Translated by Francis Huang
Thursday, Jan 10, 2002 Taipei Times
The Alliance for the Democra-tization of Terrestrial TV (無線電視民主化聯盟) has proposed nationalizing both Taiwan Television Enterprise (TTV, 台視) and Chinese Television System (CTS, 華視) in the hope that Taiwan might thereby create greater room for public debate. Careful analysis, however, suggests that there is precious little chance of that happening. People with ulterior motives have rushed to attack the policy in three ways, so much so that some media have even claimed that the issue of nationalization of media organizations is already dead.
Of the three forms of attack used by opponents of nationalization, the first is vilification. Scholars and experts who have advocated the policy have been dubbed "hack scholars" or "hired guns for the ruling party." Their motives have been questioned and the proposal vehemently opposed. All scholars and experts who support the idea have been painted as "pro-Chen Shui-bian" (陳水扁). The issue has thus been deprived from the very beginning of a level platform for public debate. Such vilification tends to silence proponents of an idea and finally causes it to "disappear naturally."
The second approach to killing the proposal has been politicization. The strategy is to condemn every policy proposed by the ruling party as a ploy to consolidate the ruling party's hold on power. In the TTV-CTS issue, the nationalization idea is portrayed as the ruling party's excuse for postponing the withdrawal of political parties, government and military from media institutions. The implication is that the ruling party wants to maintain its grip on terrestrial TV. Then, to rally opposition forces, suspicions are raised about the true motives behind the ruling party's policy. This strategy is also very effective. Some media have accepted the politicized argument. But what has been ignored is that a consensus exists on the withdrawal of political parties, government and military from the media. The question now is whether the two media organizations should be nationalized or completely privatized.
The third and final method of destroying the nationalization proposal has been sanctification. This means deliberately exaggerating the claims of nationalization proponents, before discrediting those claims with questions about details that supposedly prove the policy is not viable. In the TTV-CTS issue, opponents of nationalization have first deliberately portrayed the proposal as an intended cure-all for Taiwan's terrestrial television. Then, by arguing that nationalization cannot stop the vulgarization of TV programs, they have sought to prove that it is in fact no cure-all at all.

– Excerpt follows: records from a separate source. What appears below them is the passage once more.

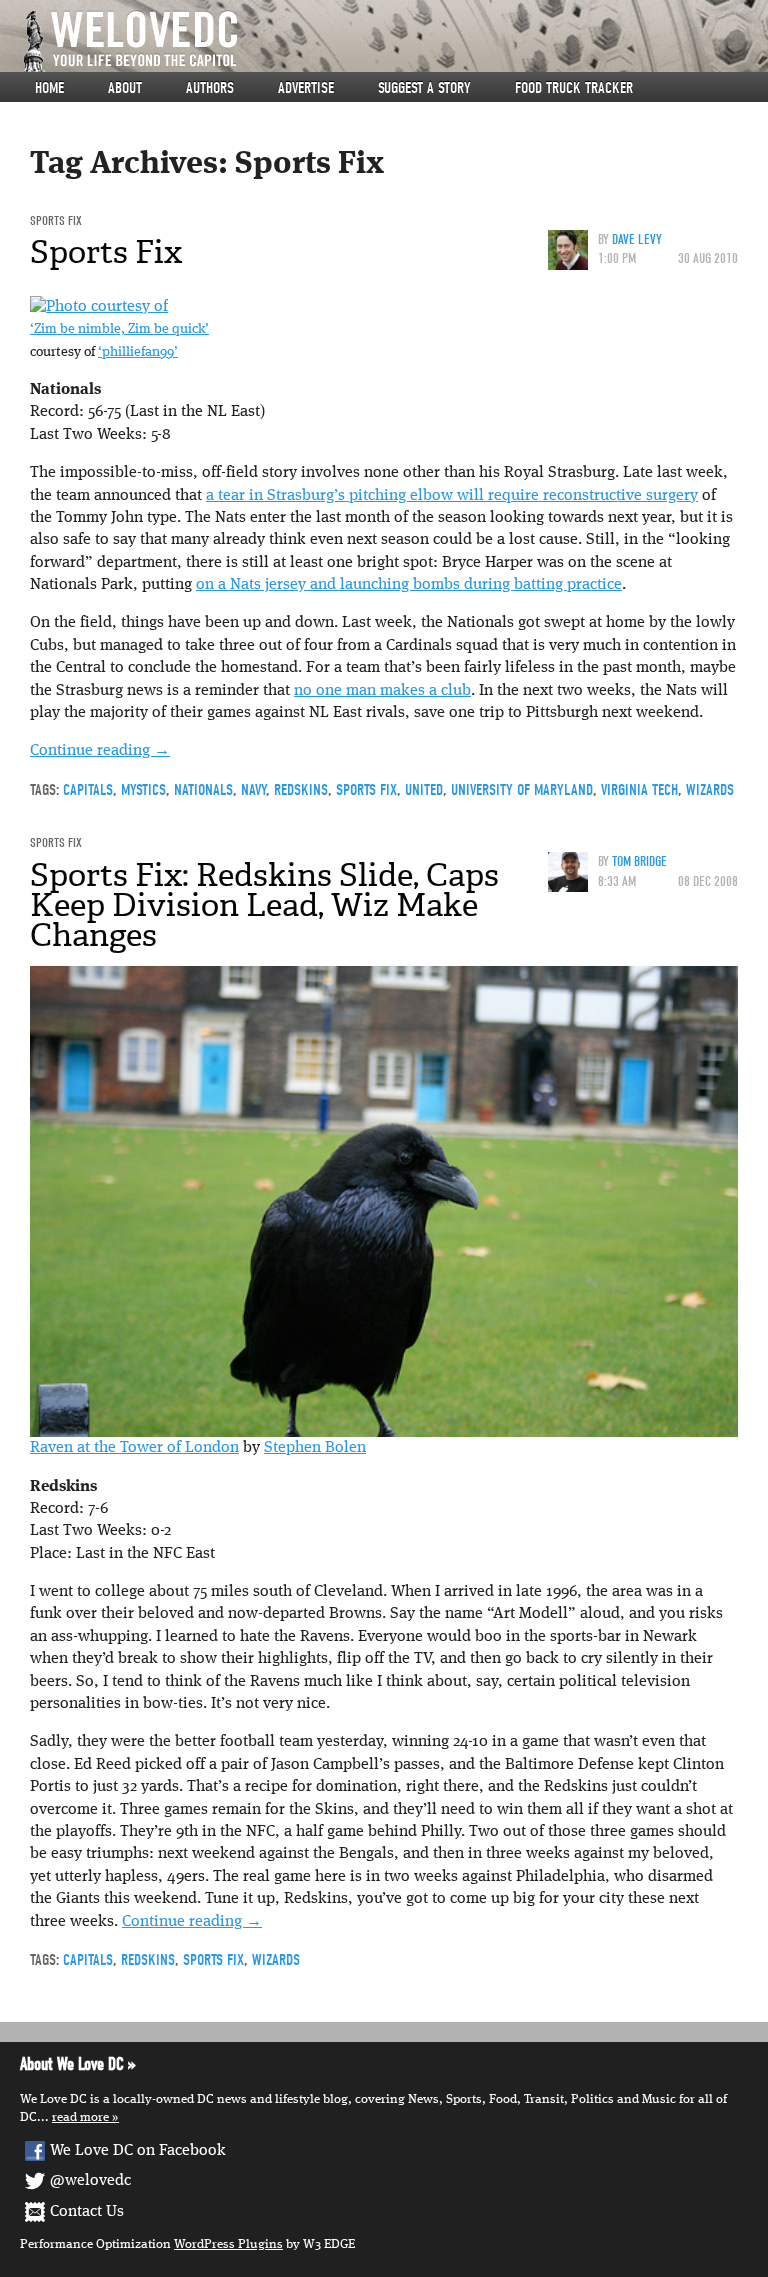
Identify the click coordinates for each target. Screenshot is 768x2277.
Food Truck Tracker (574, 88)
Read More (80, 2117)
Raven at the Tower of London (134, 1448)
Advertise (306, 88)
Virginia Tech (639, 790)
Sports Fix (56, 220)
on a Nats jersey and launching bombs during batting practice (409, 585)
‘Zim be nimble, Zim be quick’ (119, 329)
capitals (88, 790)
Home (49, 88)
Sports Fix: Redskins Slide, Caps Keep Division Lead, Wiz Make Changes (264, 905)
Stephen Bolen (315, 1448)
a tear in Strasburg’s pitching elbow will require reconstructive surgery (452, 496)
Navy (253, 790)
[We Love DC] (394, 41)
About (125, 88)
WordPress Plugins (228, 2244)
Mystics (143, 790)
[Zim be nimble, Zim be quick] (99, 307)
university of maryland (522, 790)
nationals (203, 790)
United (424, 790)
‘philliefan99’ (138, 352)
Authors (210, 88)
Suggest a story (424, 88)
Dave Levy (637, 239)
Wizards (710, 790)
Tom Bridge (639, 861)
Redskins (301, 790)
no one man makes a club (382, 691)
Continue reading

The problem is that nationalization is not aimed at tackling program content. Rather, it is meant to resolve the problems stemming from unreasonable ownership structures. That is why the Alliance has said only that it hopes TV program makers will strive to create programs that reach the widest possible audience. Until Taiwan's media has undergone a fundamental change, who can guarantee that nationalization will raise program quality overnight? If nationalization cannot do it, further commercialization certainly won't. But this is how the sanctifiers raise the goals of nationalization advocates to ridiculous heights only to go on to shoot them down by exposing that very ridiculousness.
In the process of promoting the nationalization of CTS and TTV, I have come to believe that the best way to destroy an idea is to adopt the three-pronged offensive of vilification, politicization and sanctification that has been used against this proposal.